9. Some rely on sex as a way of creating the illusion that they have overcome their separateness from others.
10. Sex is not the only way to reach a heightened, aroused state to escape our sense of separateness. Fromm talks about “orgiastic states” that result from not only sex, but drugs, ancient tribal rituals, Super Bowl parking lot rituals, toga parties, Fraternity ritual rites involving beer bongs. These states of communal drunkenness help us cover the guilt and shame of our separateness. See pages 10 and 11.
11. Some of us overcome our separation anxiety by creating web communities on My Space or Face Book in which we become addicted to how “friends” we’ve amassed. We can so other people, “I have five thousand friends on my My Space Account.”
The Characteristics of Orgiastic Union
1. intense, often to the point of violence (hazing) see page 12
2. they occur in the total personality of mind and body.
3. They are short-lived or transitory.
4. The sense of individual self disappears into the herd or the tribe like someone at a David Matthews Concert.
5. Participation in orgiastic union requires blind conformity.

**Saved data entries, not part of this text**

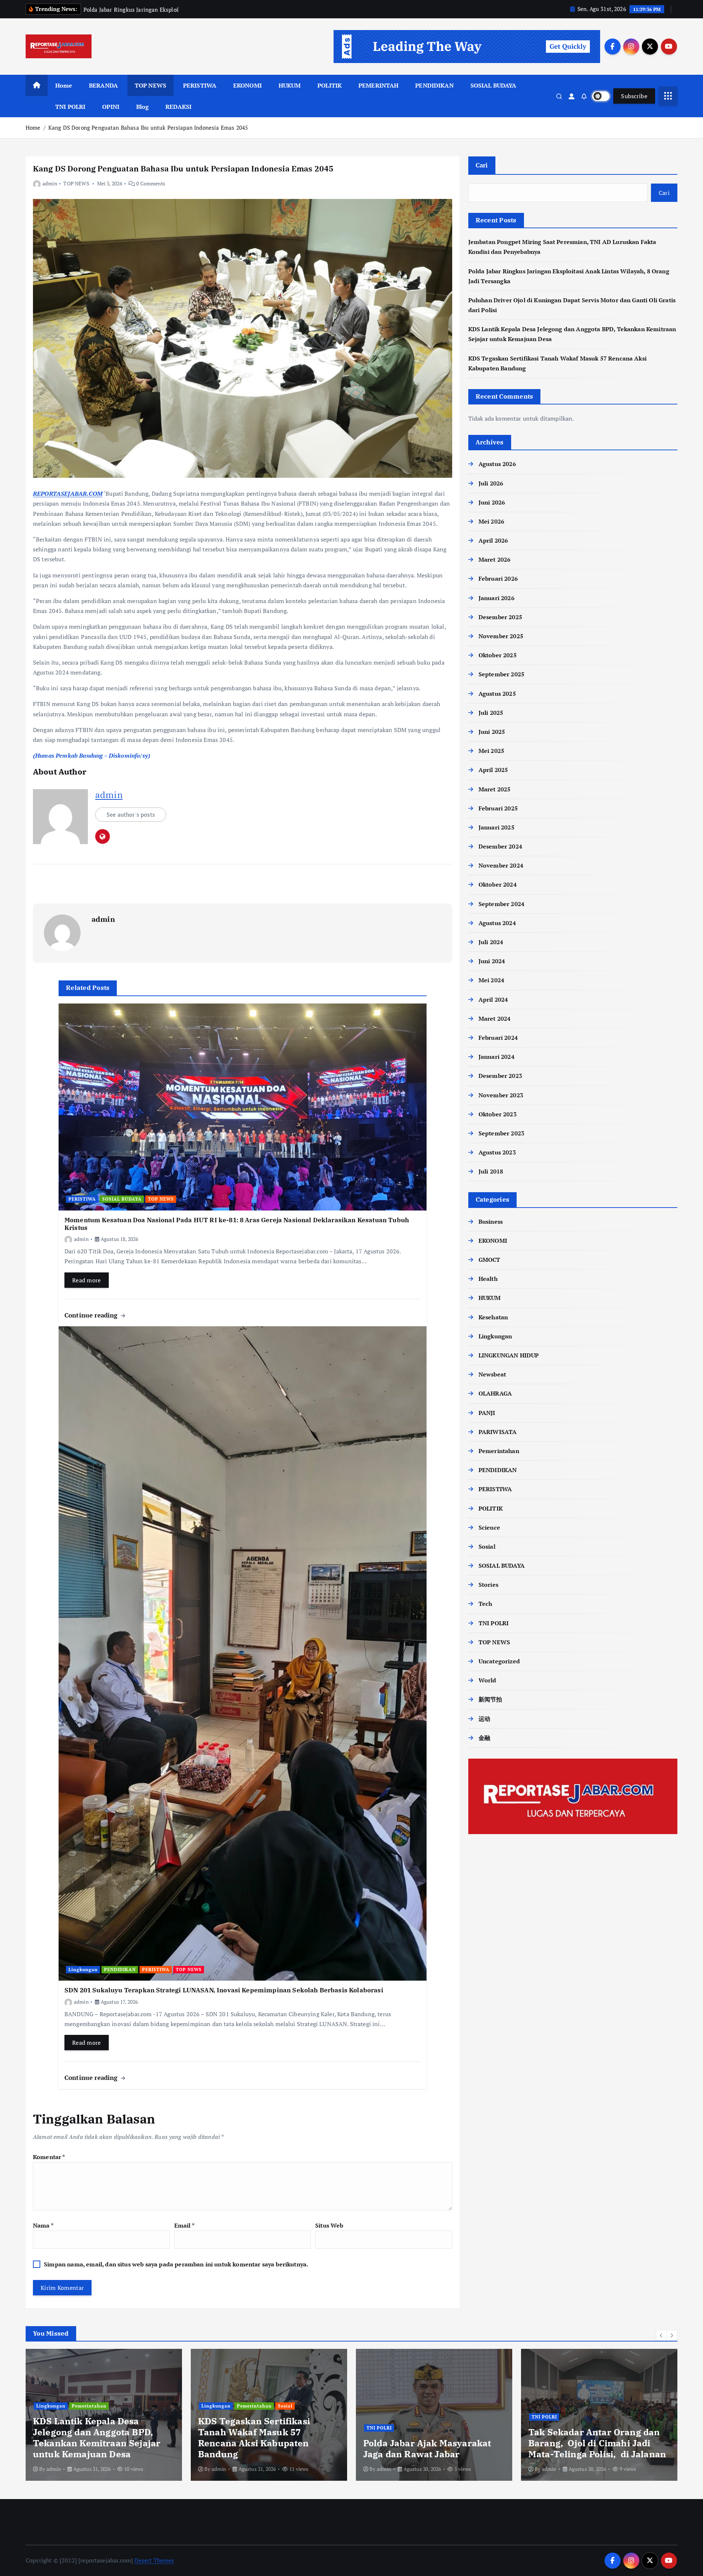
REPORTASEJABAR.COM (68, 493)
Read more (86, 1280)
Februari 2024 (498, 1038)
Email (184, 2225)
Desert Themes (154, 2560)
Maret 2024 (495, 1018)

If you’re at someone’s house and they serve a goat’s head and you don’t eat it, you offend everyone. Vegetarians often suffer feelings of rejection. In high school some are labeled as losers for drinking or smoking gnarly bud.
6. One achieves “equality” in the worst sense, that is “sameness.” The best sense of the word “equality” is “oneness.” See pages 14 and 15.
Other Forms of Union: Conformity (being a nine to fiver) and creative expression.